The wine tasted sharp and fresh with a chalky zestiness. The fizz, mild carbonation and low alcohol levels (below 11.5 % ABV) made it the perfect aperitif, and a great accompaniment to the excellent ‘pintxos’ or ‘tapas’ served at the reception.
My next introduction and a much more detailed one happened during the Masterclass on ‘Wines of the Basque Country’ conducted by Sarah Jane Evans, MW on Day 1 of IWINETC on 12th March 2019.
Sarah Jane is a Master of Wine and an authority on Spanish Wines, on which she has written several books. In recognition of her work in Spain, she has received several awards.
She began the Masterclass by telling us that Txakoli is not a grape variety, nor a wine region in Spain but an ‘Atlantic wine style’ produced in Spain’s Basque Country.
The name comes from the Basque word ‘etxakoa’ (‘home-made’) or ‘etxeko ain’ meaning (‘enough for home’). There are records of vineyards in the Basque region from 1186.
The three wholly Basque D.O’s (Denominación de Origen) for Txakoli are Alava, Bizkaia and Getaria.
Out of these three, the principal appellation is Getariako Txakolina or Chacolí de Guetaria, way up on the Biscay coast, west of San Sebastian, in the region of Gipuzkoa, around the towns of Getaria, Zarautz and Aia.

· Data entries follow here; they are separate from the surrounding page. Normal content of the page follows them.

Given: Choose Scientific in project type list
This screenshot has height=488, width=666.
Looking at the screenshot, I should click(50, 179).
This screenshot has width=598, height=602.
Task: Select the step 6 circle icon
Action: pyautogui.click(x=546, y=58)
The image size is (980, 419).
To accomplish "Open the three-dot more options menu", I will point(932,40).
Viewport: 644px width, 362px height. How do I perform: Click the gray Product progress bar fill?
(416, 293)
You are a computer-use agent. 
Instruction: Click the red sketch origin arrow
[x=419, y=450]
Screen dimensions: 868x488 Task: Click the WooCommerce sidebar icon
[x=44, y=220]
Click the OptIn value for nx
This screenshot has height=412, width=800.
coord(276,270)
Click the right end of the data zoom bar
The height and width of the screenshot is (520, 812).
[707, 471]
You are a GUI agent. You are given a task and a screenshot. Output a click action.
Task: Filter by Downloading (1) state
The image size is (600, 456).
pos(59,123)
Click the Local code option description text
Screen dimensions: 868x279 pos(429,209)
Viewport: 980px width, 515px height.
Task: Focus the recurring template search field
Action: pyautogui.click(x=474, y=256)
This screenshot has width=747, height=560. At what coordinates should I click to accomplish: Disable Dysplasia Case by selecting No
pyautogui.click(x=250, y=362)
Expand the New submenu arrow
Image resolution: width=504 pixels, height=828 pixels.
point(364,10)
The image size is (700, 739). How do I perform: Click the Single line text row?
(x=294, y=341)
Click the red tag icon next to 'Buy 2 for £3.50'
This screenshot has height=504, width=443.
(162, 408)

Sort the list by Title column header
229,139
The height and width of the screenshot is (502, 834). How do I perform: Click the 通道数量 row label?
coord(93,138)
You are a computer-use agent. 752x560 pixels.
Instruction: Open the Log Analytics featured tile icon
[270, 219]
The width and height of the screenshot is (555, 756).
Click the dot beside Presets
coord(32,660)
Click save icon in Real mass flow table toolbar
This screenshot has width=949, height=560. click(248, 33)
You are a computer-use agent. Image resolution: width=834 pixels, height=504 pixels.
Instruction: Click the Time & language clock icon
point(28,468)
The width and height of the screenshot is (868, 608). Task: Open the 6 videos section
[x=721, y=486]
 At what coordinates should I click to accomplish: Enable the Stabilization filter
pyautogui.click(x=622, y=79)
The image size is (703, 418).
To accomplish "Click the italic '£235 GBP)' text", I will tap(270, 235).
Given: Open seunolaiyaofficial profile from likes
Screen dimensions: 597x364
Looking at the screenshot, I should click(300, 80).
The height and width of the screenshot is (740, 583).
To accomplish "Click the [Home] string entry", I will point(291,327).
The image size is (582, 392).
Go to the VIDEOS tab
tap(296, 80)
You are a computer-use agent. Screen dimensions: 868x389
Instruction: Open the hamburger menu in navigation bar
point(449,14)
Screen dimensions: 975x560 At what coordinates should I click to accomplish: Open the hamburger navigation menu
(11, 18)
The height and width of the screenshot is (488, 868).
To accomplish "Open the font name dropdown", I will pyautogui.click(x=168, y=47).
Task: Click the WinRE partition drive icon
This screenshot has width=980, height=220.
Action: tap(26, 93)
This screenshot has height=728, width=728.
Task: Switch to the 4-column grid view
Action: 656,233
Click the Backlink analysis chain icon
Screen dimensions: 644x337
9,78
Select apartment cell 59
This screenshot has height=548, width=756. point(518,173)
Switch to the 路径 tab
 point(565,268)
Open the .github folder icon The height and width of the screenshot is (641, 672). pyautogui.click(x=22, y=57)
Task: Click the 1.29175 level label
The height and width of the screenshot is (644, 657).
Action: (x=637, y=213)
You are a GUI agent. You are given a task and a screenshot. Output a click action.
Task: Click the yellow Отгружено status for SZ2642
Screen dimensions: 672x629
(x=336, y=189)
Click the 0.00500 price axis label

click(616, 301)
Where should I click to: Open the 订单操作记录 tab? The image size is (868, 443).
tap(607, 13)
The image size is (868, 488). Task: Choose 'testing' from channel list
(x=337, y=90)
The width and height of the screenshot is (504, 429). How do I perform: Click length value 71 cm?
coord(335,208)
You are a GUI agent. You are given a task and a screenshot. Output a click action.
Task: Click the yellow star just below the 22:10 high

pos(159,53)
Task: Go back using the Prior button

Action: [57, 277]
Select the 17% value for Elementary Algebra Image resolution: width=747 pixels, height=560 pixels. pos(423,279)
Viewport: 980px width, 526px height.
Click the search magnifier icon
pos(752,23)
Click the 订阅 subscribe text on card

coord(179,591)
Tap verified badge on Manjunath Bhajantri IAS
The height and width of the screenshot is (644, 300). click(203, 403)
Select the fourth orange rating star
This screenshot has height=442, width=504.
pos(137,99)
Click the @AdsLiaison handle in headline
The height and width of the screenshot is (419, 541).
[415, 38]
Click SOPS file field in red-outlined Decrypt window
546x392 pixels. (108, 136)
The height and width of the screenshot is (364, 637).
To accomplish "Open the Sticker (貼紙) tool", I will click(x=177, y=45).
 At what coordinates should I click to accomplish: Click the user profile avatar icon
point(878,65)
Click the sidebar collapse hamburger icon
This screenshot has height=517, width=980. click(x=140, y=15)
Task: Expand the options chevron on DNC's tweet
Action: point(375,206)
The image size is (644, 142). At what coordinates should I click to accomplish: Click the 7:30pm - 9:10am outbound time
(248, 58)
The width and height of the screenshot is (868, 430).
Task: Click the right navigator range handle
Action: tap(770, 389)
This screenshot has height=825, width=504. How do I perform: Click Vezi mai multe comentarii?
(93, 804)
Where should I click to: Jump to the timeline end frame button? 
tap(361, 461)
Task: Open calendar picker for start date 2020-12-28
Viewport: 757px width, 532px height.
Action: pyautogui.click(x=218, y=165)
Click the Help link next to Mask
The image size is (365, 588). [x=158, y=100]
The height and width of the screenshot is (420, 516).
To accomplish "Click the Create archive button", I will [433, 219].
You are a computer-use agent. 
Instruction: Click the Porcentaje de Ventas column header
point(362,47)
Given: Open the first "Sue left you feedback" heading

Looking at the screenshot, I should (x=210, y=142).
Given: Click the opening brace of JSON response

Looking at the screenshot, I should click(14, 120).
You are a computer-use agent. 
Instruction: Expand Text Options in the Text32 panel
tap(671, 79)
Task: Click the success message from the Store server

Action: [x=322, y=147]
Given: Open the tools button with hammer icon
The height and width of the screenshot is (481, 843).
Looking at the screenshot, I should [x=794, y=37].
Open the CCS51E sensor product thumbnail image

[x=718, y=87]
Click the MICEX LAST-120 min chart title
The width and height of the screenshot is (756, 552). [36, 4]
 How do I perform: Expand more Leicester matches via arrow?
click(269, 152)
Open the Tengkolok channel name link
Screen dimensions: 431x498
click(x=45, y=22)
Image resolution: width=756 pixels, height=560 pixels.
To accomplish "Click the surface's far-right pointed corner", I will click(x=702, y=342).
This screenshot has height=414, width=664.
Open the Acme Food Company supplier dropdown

This was the first variety of Txakoli to receive the DO certification in 1989.
The main white grape varietal here is the pale-skinned Hondarribi Zuri which accounts for 85% of Txakoli.
For light reds and rosé Txakoli, it is Hondarribi Beltza, a rare Spanish red wine grape related to Cabernet Franc. Zuri means white and Beltza means red in the Basque language.
However, a few other grapes like Chardonnay, Petit Courbu, Folle Blanche, Gros and Petit Manseng, Riesling and Hondarribi Zuri Zerratia can be used, depending on the D.O.
Since the weather here is harsh, because of proximity to the Atlantic Ocean, and far from ideal for growing grapes (cool summers and heavy rainfall), the vines are often affected by mildew. To counter this, the vines are cultivated at a greater height above the ground with the foliage forming a contiguous canopy to improve the microclimate. Getaria wines are characterized by light spritziness.
The second Txakoli to receive the DO certification was Bizkaiko Txakolina or Chacolí de Vizcaya in 1994. The vineyards are around the city of Bilbao and the wines here are more acidic and herbaceous than in Getariako, with hardly any effervescence.
The third and the youngest DO variety of Txakoli is Arabako Txakolina or Chacolí de Álava, having gained certification only in 2001. It is the furthest inland of the three DO’s in the province of Álava/Araba.
At the Masterclass, we tasted wines from all three Txakolí appellations.
Hiruzta Berezia 2017 from Bodega Hirutza (Getariako Txakolina) with an alcohol level of 12% ABV was a blend of 85% Hondarribi Zuri and 15% Gros Manseng.
Berroja 2016 from Bodega Berroja (Bizkaiko Txakolina)12.5% ABV, a blend of Hondarribi Zuri 80% and Riesling 20%.
Malkoa 2015 from Bodega Astobiza (Arabako Txakolina), 100% Hondarribi Zuri, a single vineyard, estate-bottled, hand-harvested, dry-farmed, low production Atlantic wine.
The post-conference press tour took us to Bodega Gaintza, a family-owned winery built in 1923, located in D.O Getaria, very close to San Sebastian. Gaintza means ”on the top of” and the vineyards which overlook the bay in Guipuxcoa, provide an absolutely stunning view. Their meticulously crafted wines are made from 100% estate-grown indigenous varieties, from a mix of young and old vines, some more than 40-years-old.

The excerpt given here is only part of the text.